The teens, from nearby Holley, initially were charged with disrupting a religious service. They were charged in Carlton Town Court on Monday night with first-degree harassment, another misdemeanor.

In addition, 18-year-old Dylan Phillips, who was accused of sideswiping a worshipper with his vehicle, was charged with third-degree assault, leaving the scene of a personal injury incident and various traffic violations.

Phillips pleaded not guilty. Three other teens had their cases adjourned until they could retain lawyers and were ordered to stay away from the mosque.

The fifth teen, 17-year-old Mark Vendetti, was charged Aug. 31 with felony criminal possession of a weapon. He was accused of twice firing a shotgun into the ground during a confrontation outside the mosque the night before. He told police he fired the gun because he was afraid mosque members might go after him, prosecutors said. He was freed a few days later on $10,000 bail.

A congregation member, David Bell, said he ran out of the mosque when he heard the disruption during evening prayers for Ramadan on Aug. 30 and was sideswiped by one of two vehicles in which the teens were riding. He said he suffered cuts and bruises on his hip and mouth.

Under New York law, a hate crime is an enhancement of other designated charges, such as harassment.
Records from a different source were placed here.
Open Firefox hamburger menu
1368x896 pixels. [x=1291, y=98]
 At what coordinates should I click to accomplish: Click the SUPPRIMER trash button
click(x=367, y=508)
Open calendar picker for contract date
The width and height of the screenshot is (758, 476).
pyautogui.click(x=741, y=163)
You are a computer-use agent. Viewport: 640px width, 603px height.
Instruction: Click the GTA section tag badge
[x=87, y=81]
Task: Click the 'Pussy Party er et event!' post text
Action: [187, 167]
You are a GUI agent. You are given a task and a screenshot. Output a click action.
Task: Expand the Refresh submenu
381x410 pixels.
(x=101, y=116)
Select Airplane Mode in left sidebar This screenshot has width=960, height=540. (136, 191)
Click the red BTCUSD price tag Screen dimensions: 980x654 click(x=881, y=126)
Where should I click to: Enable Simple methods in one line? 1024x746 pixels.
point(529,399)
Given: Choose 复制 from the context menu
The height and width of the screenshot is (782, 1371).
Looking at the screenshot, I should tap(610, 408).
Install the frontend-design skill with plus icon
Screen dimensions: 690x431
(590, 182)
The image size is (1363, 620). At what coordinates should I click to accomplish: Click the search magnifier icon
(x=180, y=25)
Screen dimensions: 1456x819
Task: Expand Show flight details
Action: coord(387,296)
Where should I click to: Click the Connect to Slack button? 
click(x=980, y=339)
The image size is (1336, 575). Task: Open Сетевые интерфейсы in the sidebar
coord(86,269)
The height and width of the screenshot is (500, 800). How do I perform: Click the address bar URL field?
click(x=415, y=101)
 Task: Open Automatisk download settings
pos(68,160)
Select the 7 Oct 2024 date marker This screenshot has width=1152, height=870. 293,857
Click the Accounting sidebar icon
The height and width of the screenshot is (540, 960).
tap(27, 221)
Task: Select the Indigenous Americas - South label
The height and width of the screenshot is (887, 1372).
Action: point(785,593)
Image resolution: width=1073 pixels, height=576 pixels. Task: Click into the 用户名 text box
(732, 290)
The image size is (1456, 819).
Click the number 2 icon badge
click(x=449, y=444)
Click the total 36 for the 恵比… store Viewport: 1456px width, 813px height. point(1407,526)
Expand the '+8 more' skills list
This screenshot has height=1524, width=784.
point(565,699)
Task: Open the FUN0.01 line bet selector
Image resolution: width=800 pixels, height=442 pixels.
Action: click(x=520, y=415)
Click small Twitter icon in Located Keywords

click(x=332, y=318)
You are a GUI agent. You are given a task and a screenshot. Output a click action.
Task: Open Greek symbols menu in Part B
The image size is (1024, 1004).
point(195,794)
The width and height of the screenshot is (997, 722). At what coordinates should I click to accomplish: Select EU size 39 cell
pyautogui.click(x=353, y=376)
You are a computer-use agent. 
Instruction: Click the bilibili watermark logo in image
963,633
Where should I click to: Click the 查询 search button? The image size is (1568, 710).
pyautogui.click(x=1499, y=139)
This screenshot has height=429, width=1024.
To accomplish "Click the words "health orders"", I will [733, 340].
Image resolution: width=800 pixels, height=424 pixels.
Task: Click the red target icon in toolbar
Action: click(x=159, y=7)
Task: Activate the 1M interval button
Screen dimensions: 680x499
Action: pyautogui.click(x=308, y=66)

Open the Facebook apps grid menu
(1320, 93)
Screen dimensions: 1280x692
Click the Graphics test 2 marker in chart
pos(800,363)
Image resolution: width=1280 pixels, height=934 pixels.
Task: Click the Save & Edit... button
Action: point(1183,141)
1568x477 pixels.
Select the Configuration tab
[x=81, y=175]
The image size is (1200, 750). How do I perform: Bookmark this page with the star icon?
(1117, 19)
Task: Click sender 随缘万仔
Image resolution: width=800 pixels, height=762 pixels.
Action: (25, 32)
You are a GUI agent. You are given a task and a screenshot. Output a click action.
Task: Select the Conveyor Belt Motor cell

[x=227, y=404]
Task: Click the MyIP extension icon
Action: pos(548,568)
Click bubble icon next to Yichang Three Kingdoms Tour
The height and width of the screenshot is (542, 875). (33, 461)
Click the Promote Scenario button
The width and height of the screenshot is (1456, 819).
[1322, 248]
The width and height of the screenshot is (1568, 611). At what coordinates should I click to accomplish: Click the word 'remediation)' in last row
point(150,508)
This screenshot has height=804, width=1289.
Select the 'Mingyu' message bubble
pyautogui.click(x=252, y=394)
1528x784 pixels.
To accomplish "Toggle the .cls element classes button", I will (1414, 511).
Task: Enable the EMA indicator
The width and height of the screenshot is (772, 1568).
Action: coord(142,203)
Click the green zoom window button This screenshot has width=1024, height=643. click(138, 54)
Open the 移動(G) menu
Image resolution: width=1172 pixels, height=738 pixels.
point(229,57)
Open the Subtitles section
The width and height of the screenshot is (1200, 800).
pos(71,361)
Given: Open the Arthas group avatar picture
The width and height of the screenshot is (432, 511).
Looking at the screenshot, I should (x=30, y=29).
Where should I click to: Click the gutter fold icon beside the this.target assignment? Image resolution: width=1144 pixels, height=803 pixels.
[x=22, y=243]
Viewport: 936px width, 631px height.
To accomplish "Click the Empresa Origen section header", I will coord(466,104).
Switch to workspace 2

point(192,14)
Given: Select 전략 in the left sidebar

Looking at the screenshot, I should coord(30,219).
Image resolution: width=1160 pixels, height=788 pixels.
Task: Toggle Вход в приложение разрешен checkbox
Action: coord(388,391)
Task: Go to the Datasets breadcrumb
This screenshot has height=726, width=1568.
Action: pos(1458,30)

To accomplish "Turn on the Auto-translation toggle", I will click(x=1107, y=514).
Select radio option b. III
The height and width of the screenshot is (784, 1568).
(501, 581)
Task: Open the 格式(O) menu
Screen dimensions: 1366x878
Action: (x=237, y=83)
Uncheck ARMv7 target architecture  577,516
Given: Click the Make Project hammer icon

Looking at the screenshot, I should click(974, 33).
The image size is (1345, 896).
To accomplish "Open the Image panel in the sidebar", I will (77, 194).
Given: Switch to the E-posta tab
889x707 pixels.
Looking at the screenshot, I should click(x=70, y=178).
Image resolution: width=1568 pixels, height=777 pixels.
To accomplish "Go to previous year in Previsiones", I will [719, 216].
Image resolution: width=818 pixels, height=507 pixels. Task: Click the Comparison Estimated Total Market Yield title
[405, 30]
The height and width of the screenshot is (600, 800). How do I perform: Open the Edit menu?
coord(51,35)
But Orleans County District Attorney Joseph Cardone said members of the mosque "have predominantly said to me that they'd like to see us hold off on doing that."

"Until we get a clear understanding of what it is that motivated these young people and have a clear understanding from the members of the mosque how they want us to proceed with this, we're holding off on giving these crimes that designation," Cardone said.

The World Sufi Foundation mosque is the only Islamic place of worship in Orleans County, a predominantly rural county midway between Rochester and Buffalo with around 44,000 residents. It practices a form of Islam that emphasizes prayer, meditation and simple living.

One of the 100-member group's imams, Bilal Huzair, said mosque members would prefer "nothing extreme" to happen.

"This has to be a just punishment," he said outside court. "Upon looking at what had happened and after time has expired, we don't think the boys had any intent of making a hate crime. They were shouting anti-Muslim obscenities. However, it was a one-time deal."